Wyatt: And we’ll still see the kind of students that come to SUU continue to come. We have so many great students who come to SUU just because their parents did and their parents had a great experience or they have friends or, you know, the specific programs. So, we’ll still the same kind of students that have come here for the past continue coming. And, as you know, we’ve grown an average of about 8% each year for the last four or five years. So, a lot of growth going on here.

Meredith: Yeah.

Wyatt: But I believe that what we’ll find over the next several years is that our growth in new students will be led by those students who are serious about their education. Students that know what they want to do and are after it. Of course, we’ll still find a place for those that don’t know what their major is because we’ve done very well for those students, but the degree option for three years, I think, is going to draw some really great students and that will help elevate the whole quality of the experience.

Meredith: And we know that this current generation of students is more worried about getting into the workforce and specifically focused on training for work, more so than any generation prior to it.

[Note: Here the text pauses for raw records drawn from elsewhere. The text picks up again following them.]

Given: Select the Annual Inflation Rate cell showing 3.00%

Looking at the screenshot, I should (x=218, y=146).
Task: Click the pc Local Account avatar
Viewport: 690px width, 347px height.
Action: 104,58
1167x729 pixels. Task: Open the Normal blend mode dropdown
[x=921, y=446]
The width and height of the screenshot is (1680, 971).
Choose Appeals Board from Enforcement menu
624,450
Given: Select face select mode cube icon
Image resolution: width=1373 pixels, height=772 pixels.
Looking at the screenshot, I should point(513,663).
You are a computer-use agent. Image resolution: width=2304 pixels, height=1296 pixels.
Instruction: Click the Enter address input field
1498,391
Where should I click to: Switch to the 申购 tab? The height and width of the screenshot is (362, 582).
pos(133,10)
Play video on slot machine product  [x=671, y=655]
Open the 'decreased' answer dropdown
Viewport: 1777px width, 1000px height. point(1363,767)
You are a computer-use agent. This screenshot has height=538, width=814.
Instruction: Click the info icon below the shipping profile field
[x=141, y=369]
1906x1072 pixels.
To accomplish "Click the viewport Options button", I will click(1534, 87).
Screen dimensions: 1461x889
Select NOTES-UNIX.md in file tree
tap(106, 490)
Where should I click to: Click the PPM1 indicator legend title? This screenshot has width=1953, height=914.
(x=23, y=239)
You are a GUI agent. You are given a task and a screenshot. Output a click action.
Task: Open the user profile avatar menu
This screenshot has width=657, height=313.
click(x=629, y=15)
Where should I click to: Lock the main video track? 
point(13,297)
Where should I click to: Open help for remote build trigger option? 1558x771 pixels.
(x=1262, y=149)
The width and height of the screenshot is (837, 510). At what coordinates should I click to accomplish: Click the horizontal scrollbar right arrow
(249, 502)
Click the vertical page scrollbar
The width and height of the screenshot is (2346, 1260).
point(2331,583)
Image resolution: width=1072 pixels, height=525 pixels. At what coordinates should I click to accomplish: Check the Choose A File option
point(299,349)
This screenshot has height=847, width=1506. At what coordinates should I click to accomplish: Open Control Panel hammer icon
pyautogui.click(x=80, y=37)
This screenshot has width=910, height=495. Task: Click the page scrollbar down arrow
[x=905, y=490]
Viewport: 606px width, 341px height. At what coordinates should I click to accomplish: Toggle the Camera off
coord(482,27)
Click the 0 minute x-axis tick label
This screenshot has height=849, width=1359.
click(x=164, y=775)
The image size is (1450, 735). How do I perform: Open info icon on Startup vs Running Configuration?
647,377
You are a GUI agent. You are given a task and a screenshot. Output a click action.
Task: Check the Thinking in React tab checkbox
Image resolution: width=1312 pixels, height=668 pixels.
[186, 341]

Wyatt: Yeah. And when I was a student…how long ago was that? 40 years ago, the last thing in this world that I would have wanted…

Meredith: Man, you are old. That’s all I have to say about that.

Wyatt: Yeah, I…yes. Mr. Grey Hair sitting next to me.

Meredith: [Laughs]

Wyatt: I should say, “Mr. Grey Beard sitting next to me.”

Meredith: Yes, that’s right. Mr. Grey Beard.

Wyatt: 40 years ago, I don’t think I would have considered this, but my daughters all wanted to do it. At least the two…at the time that we started talking about it, I asked my two youngest daughters that were in school and they were both absolutely would love to do it. I think students today tend to be more interested. And every student group that I’ve visited with so far—I don’t know if your experiences have been the same, Dan and Steve—but every group I’ve talked to after about 30 minutes so that they really understand the direction we’re headed, it’s just like almost uniform, “Absolutely, this is the greatest idea ever. Even if I don’t want to do the three-year degree option, I can see how this is going to help me.”

Meredith: Right.

Bishoff: That’s my experience as well. Everybody that understands the direction we’re headed is happy. Either for a longer summer break or more options in the summer or whatever the case may be, but most students that I’ve talked to are really happy with it.

Wyatt: All of our…most of our study abroad happens in the summer when it’s the most expensive and if a student says, “I want to go to school in the fall and the spring and go on a study abroad in the winter” they don’t get behind in their studies and they get to go when it costs less. I mean, just keep adding up these little nice opportunities that it makes.

Meredith: You’ve been listening to Solutions for Higher Education, a podcast featuring Scott L Wyatt, the president of Southern Utah University in Cedar City, Utah. We’ve been joined in-studio by our guest Daniel Bishoff. Daniel is an Assistant to the President for Strategic Innovation. Dan, thanks for joining us, and thank you, our devoted listeners, for listening to us. We’ll be back again with another podcast soon, bye-bye.